╭─ EXCERPT PROVIDED

Real Estate and Construction
Residential real estate remained the same as last cycle. Listings continued to hit the market while buyer reservations continued amid economic uncertainty and elevated interest rates. Multiple agents noted the homes that were selling were priced correctly and move in ready. A Virginia agent noted that buyers were willing to shop around for better interest rates and lender benefits. Gas prices were impacting brokers as well, with one agent saying that they raised their fees to cover their cost to show homes.
Commercial real estate activity remained unchanged. Class A office space and retail remained strong. The medical office market saw continued growth in new facilities. Manufacturing leasing and sales seemed to pause this cycle amid concerns about tariffs and energy prices. Builders in both sectors noted their concerns with oil prices potentially delaying the start of new projects. A broker in Maryland noted a retail client is pushing off re-paving their parking lot this year due to the increase in the cost for asphalt. A Virginia builder noted concerns that if diesel prices stay elevated, they would have to pass those costs onto customers.
Banking and Finance
Financial institutions reported a modest increase in overall demand for loans, primarily in their commercial real estate portfolios and pipelines. Although many businesses were being described as "cautious," they were still moving forward with projects and fulfilling immediate needs. Consumer loan demand remained stable with most activity found within the home equity line of credit portfolio. Institutions reported stable deposit balances with continued rate pressure and competition within markets to gain any increases in deposit levels. Loan delinquency rates continued to remain stable with no changes noted in the credit quality of loan applicants.
Nonfinancial Services
Nonfinancial service providers reported modest growth in revenue and demand for their services, although many continued to note that economic uncertainty still was a top concern of their customers and themselves. A human resources consulting firm reported that they have observed clients factoring this uncertainty into their businesses and have slowed hiring for new roles and projects as a result. The HR firm also noted that their own employees seemed reluctant to leave "something stable" for new opportunities. An architecture design firm noted fuel prices were starting to impact their subcontractors, and they expected if fuel prices continued to move upwards, those trade partners would pass those increases back to them.

╰─

▶ **TASK DESCRIPTION**
Decide whether each statement agrees with the business conditions report, answering yes or no and quoting the report's deciding words. 1. Consumer loan demand rose sharply. 2. A Maryland broker said a retail client is delaying re-paving a parking lot because asphalt costs went up. 3. Manufacturing leasing and sales grew this cycle. This exercise doesn't use the material at all.

╭─ PROVIDED MATERIAL

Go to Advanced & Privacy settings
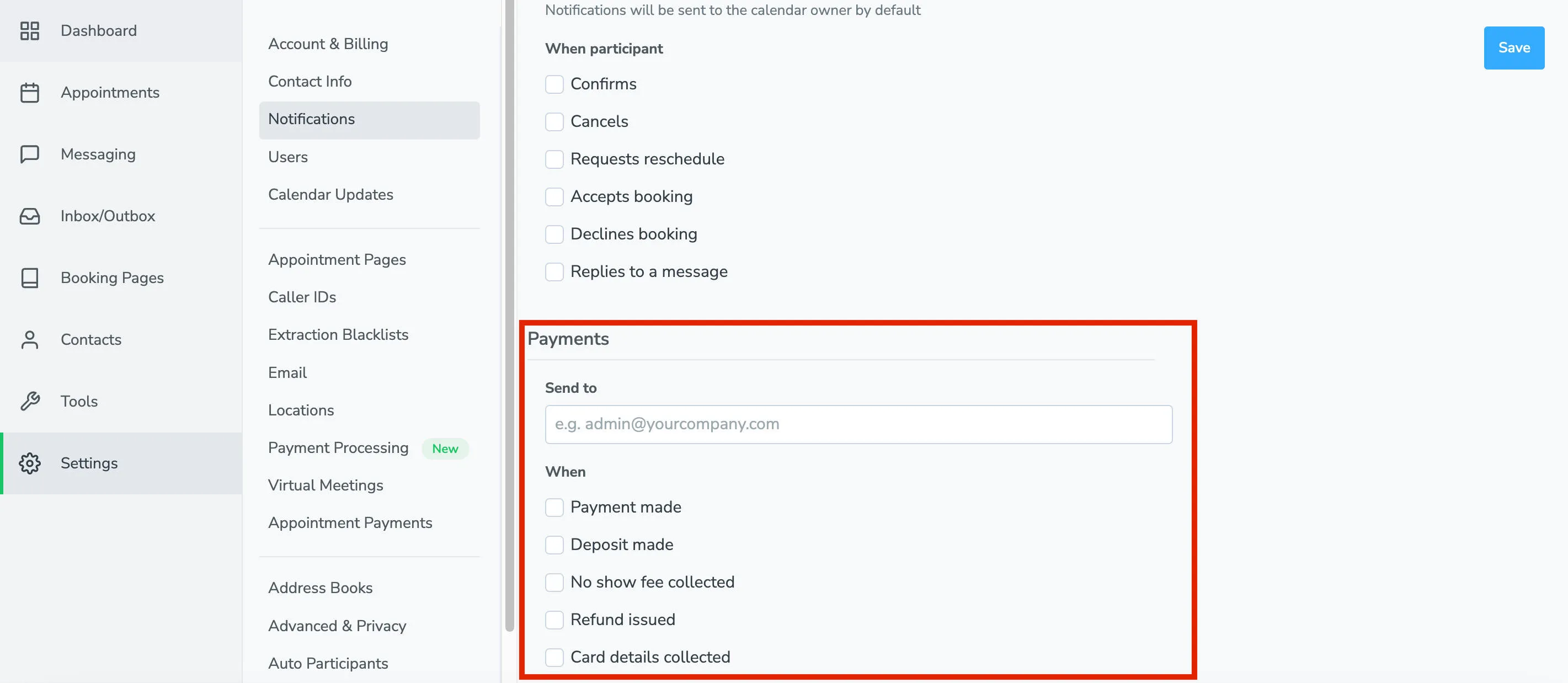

╰─

▶ **WORKED SOLUTION**
1. No: "Consumer loan demand remained stable with most activity found within the home equity line of credit portfolio."
2. Yes: "A broker in Maryland noted a retail client is pushing off re-paving their parking lot this year due to the increase in the cost for asphalt."
3. No: "Manufacturing leasing and sales seemed to pause this cycle amid concerns about tariffs and energy prices."